Ce qui caractérise monsieur Thicke est avant tout son originalité, sa manière d’aborder les femmes et sa recherche de nouveautés. Il possède ce côté James Bond (que l’on retrouve sur la pochette je trouve) qui le rend irrésistible, un modèle masculin prêt à prendre des risques et aller jusqu’au bout des choses. Ceci se traduit dans sa musique par certaines prises de risque tout à fait jouissive sans que cela paraisse conceptuel, dans le sens où ses idées prennent forme dans le moindre détail et sont réussies du premier coup. Sur le fripon « Meiplé » (pour « me I play »), Robin et son producteur attitré Pro-Jay ont eu l’idée géniale de sampler Brigitte Bardot et d’inviter Jay-Z pour cette aventure de deux américains à Paris. Oui oui, on entend bien la voix de BB dire « phoque ». C’est comme pour « Everything I Can’t Have » sur The Evolution of Robin Thicke sauf que cette fois ils ont pioché dans le patrimoine français bien glamour. Merci Robin !

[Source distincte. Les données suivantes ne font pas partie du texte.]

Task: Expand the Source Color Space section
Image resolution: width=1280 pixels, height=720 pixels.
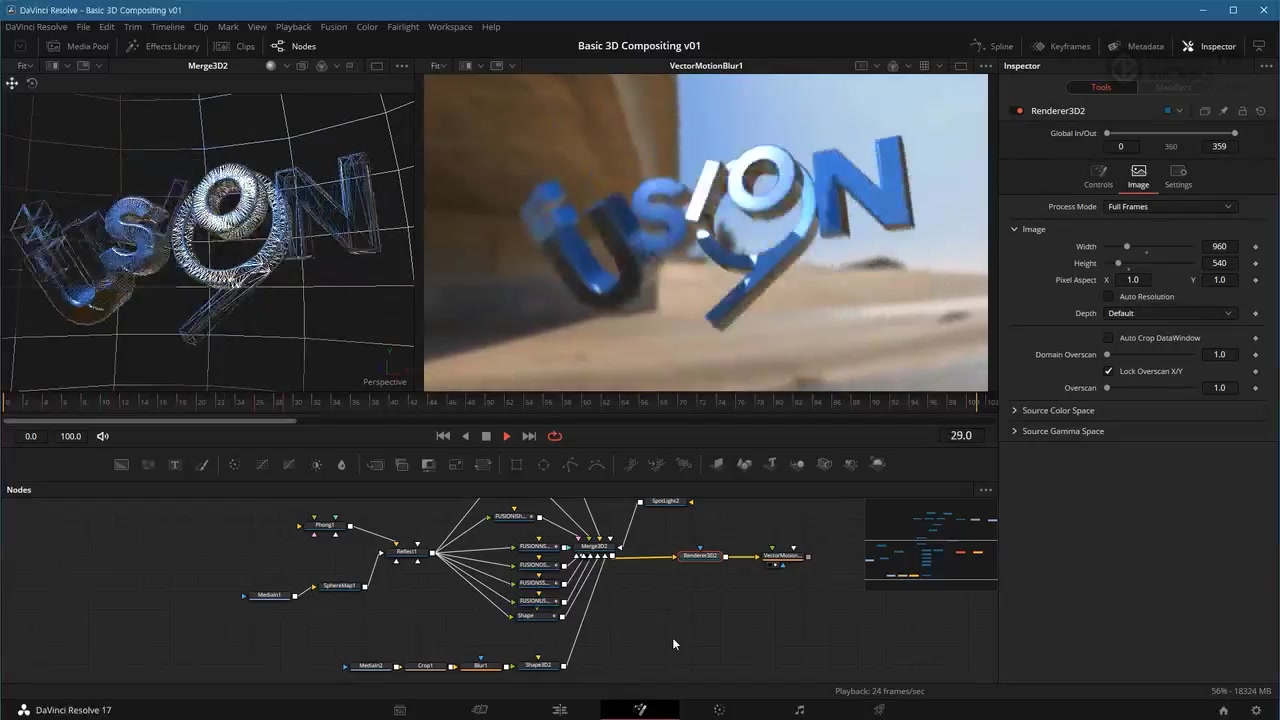Action: pos(1057,411)
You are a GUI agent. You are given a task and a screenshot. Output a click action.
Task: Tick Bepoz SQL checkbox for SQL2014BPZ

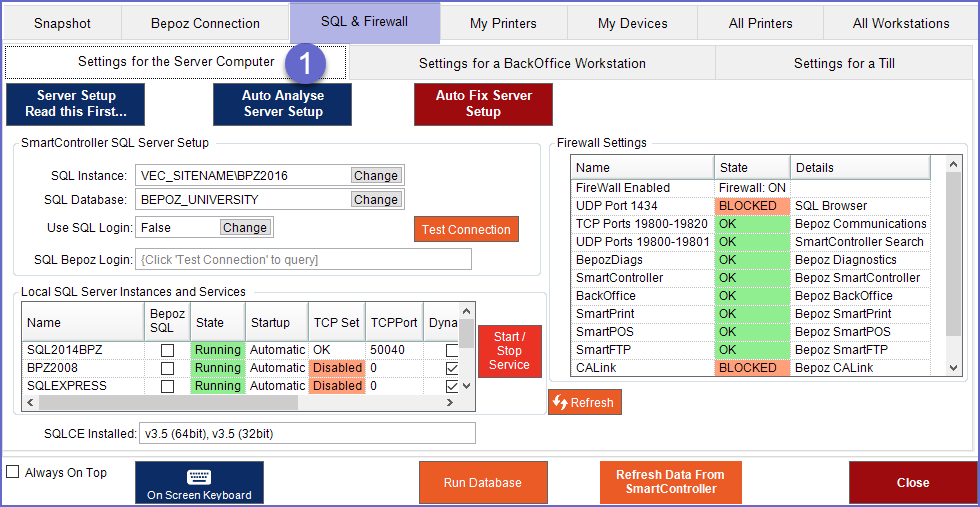[x=167, y=350]
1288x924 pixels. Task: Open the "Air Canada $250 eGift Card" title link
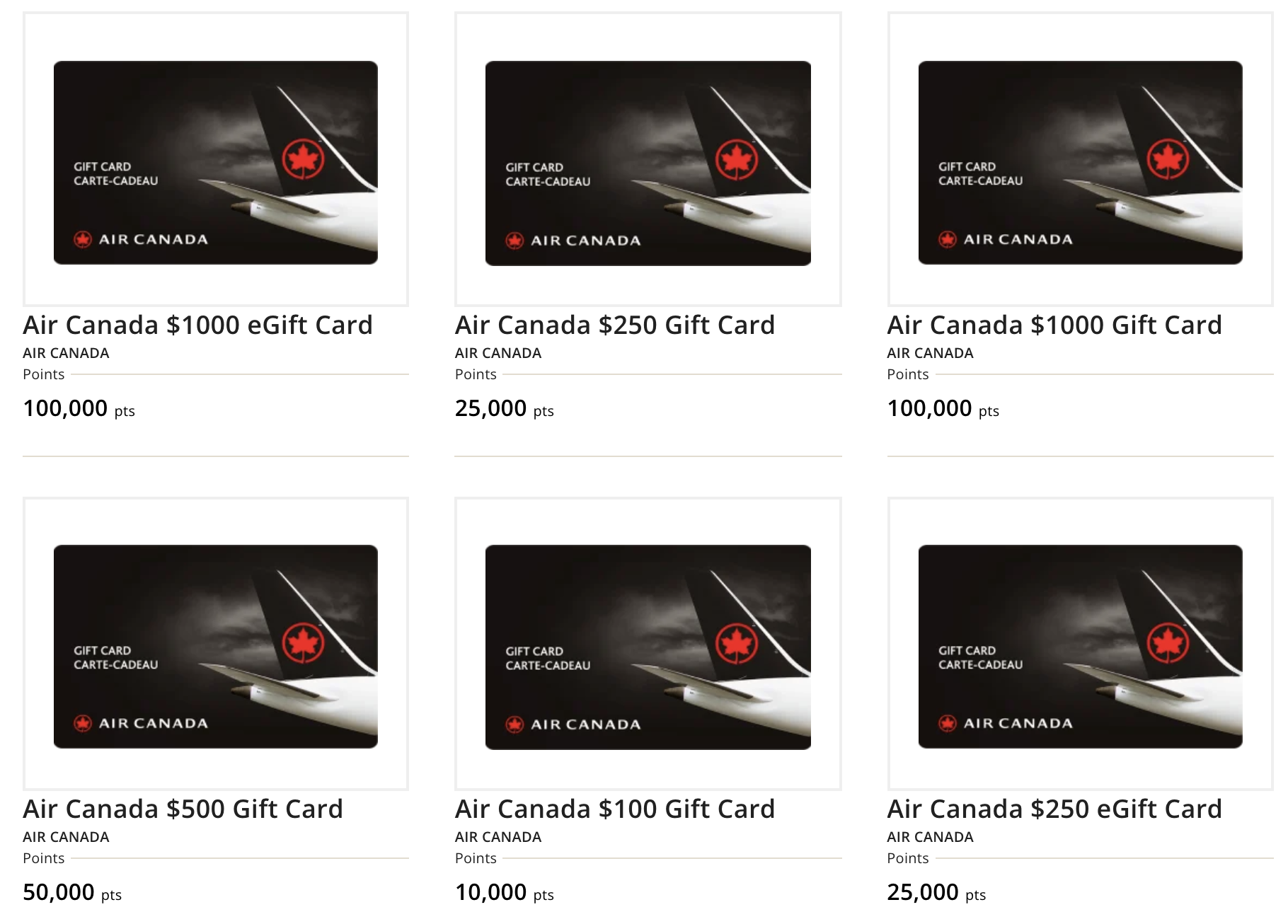pos(1054,809)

Merci aussi d’avoir saisi l’occasion de clouer le bec des critiques qui pensaient qu’il s’enfermait dans un style r&b trop class…ique. Il a pris le pari de travailler avec Polow Da Don, Kane Beatz, Jeff Bhasker et bon nombre d’artistes en vogue. Avec le bassy « Make U Love Me », « Shackin’ It 4 Daddy » feat Nicki Minaj (la femcee protégée de Lil Wayne) et « Rollacoastas » avec Estelle, comme quoi un homme marié garde un fort potentiel d’attraction, Robin Thicke passe sur les dancefloors branchés et les playlists avec élégance. C’est surprenant d’entendre notre crooner sur de tels morceaux, plus axés grand public, plus mainstream et ça marche. Plus surprenant encore, « Elevatas » se cadre dans un registre clairement New Wave : un instrumental de Jeff Bhasker aux tendances électro-rock et la présence symbolique de Kid Cudi. Ce n’est les featurings qui manquent, les superstars de la Westcoast Snoop Dogg et Game sont présents sur ce projet. Snoop prête sa voix sur « It’s In The Mornin’ », un morceau langoureux subtilement sophistiqué produit par le légendaire Teddy Riley, tandis que The Game pose un couplet sur le classy « Diamonds ». « Diamonds » est très représentative de Robin Thicke, c’est vraiment le type de morceau qui lui ressemble le plus, avec « Million Dollar Baby » en duo avec Jazmine Sullivan et un « Jus Right » finement épicé.

Quel que soit le genre employé, Robin Thicke reste le même homme, il plaît toujours autant. Pour faire durer le plaisir, sachez qu’il existe une version longue de Sex Therapy, sous-titrée the experience.